Your instructions - Give only the number of lines in the material below that contain the string "width".

Material -
::::::
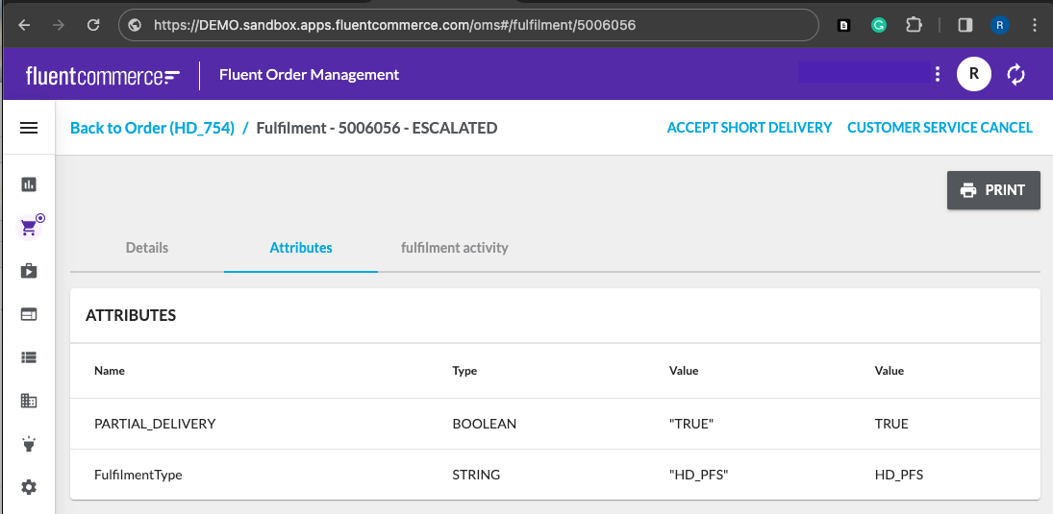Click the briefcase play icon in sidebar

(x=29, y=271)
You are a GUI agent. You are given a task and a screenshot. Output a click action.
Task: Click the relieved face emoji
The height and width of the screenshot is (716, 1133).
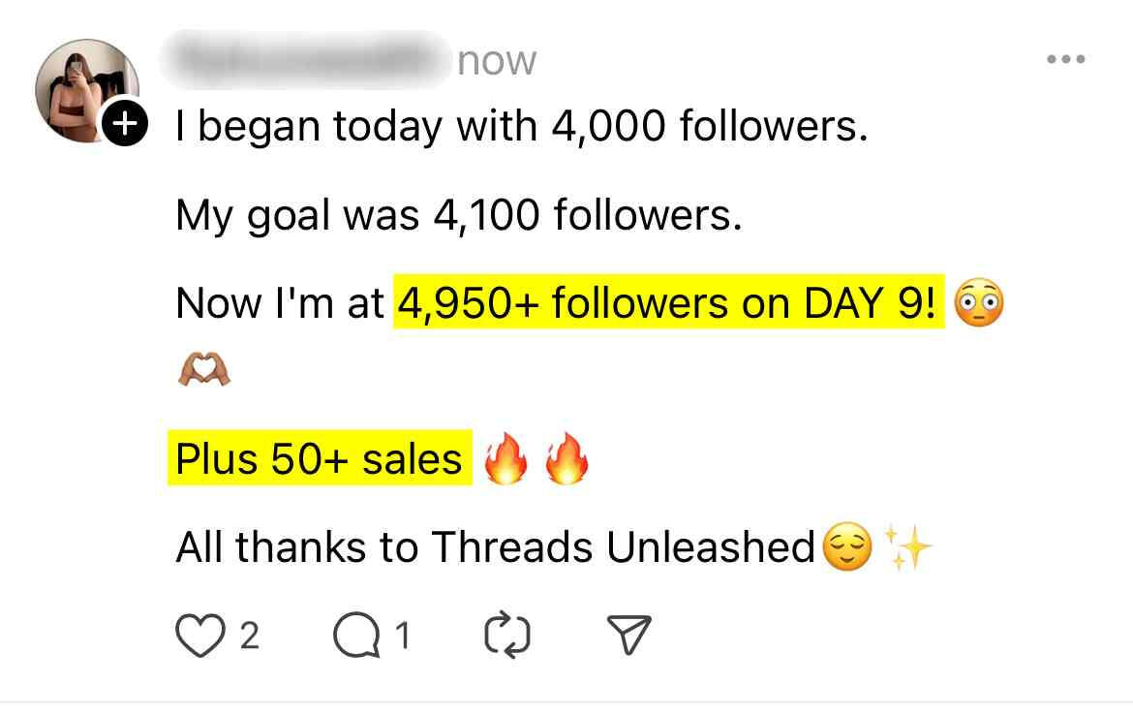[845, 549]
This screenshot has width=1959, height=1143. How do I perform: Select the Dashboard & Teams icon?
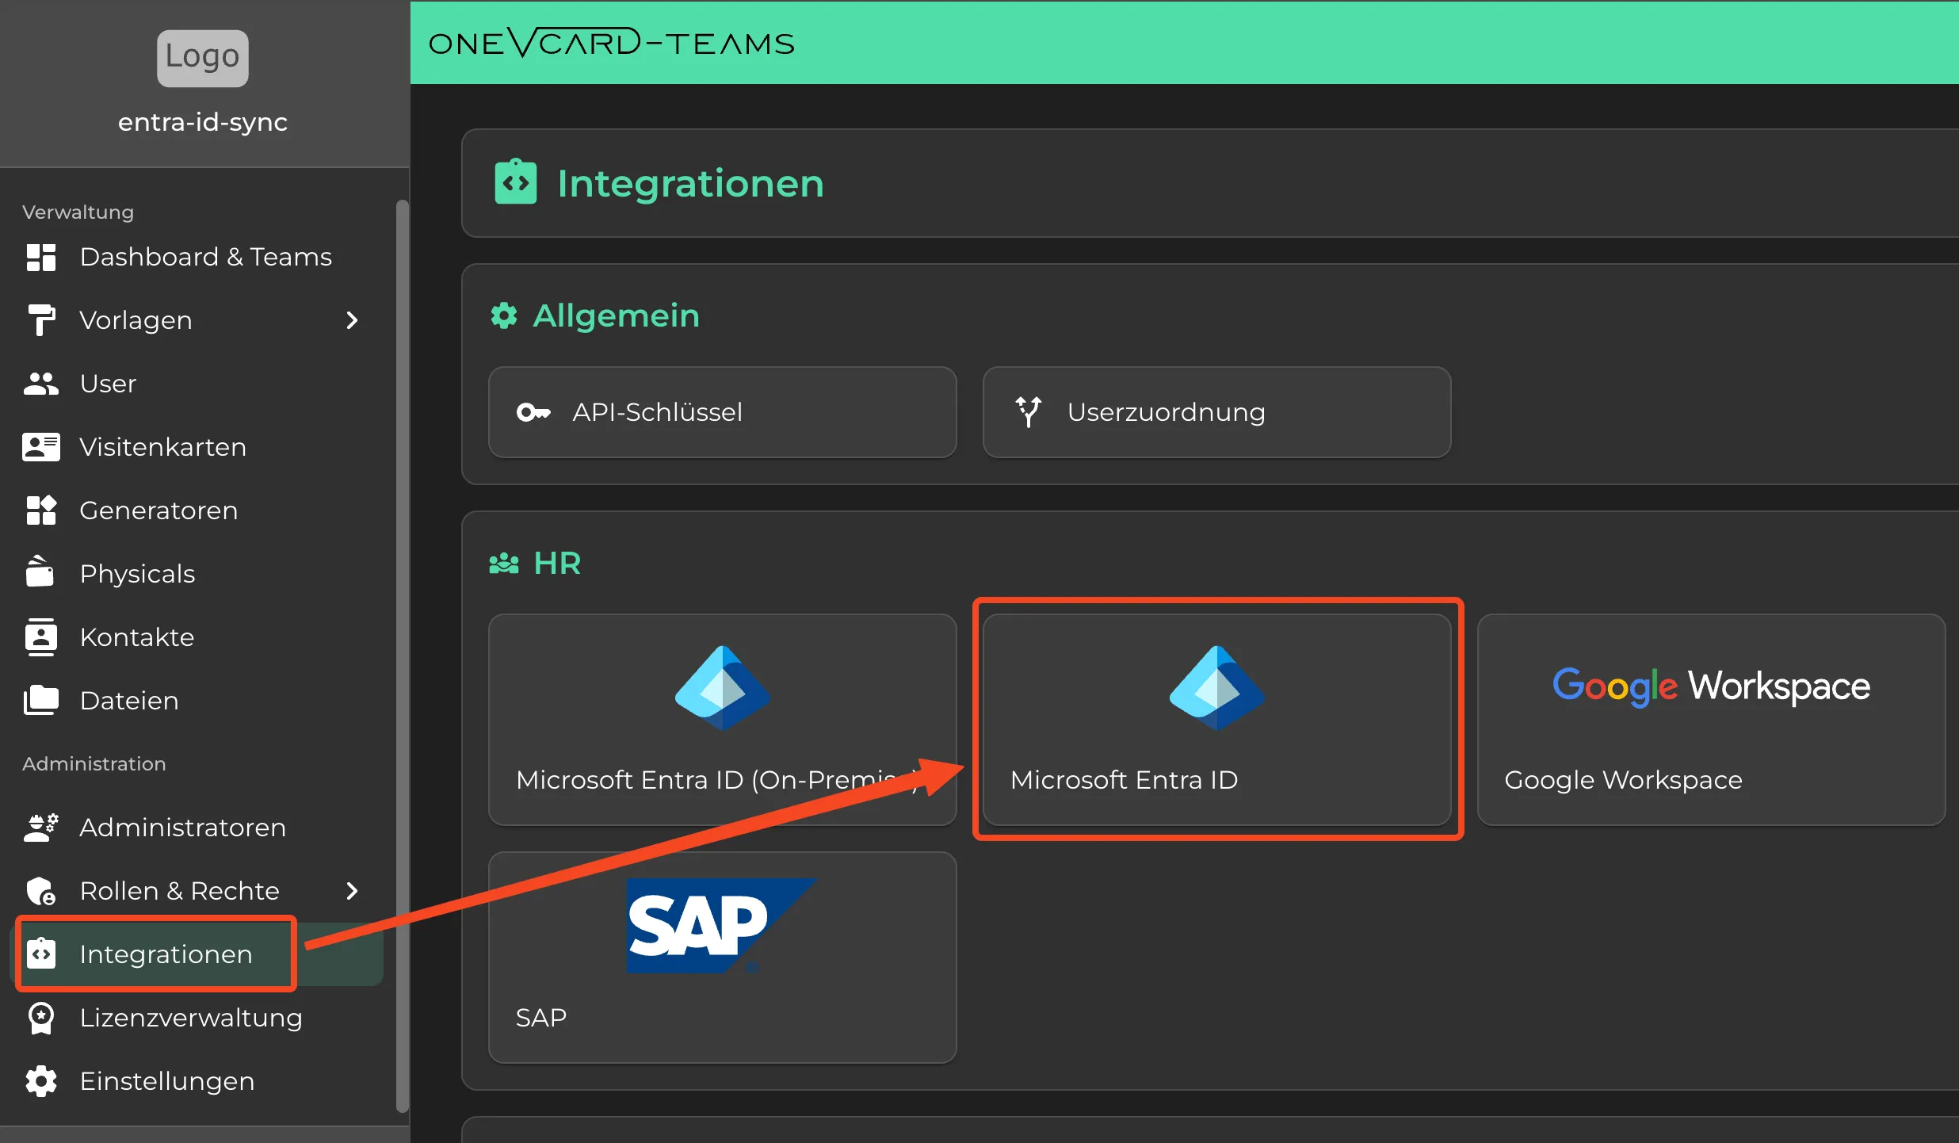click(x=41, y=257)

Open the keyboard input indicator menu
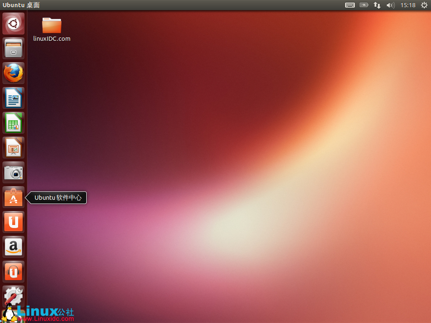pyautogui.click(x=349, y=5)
::::::
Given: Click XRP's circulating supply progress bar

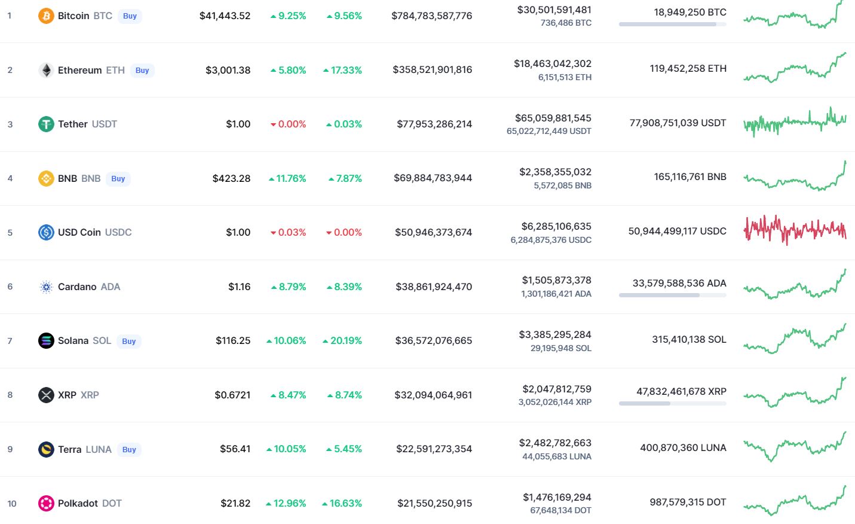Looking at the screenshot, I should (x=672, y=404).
::::::
Task response - 2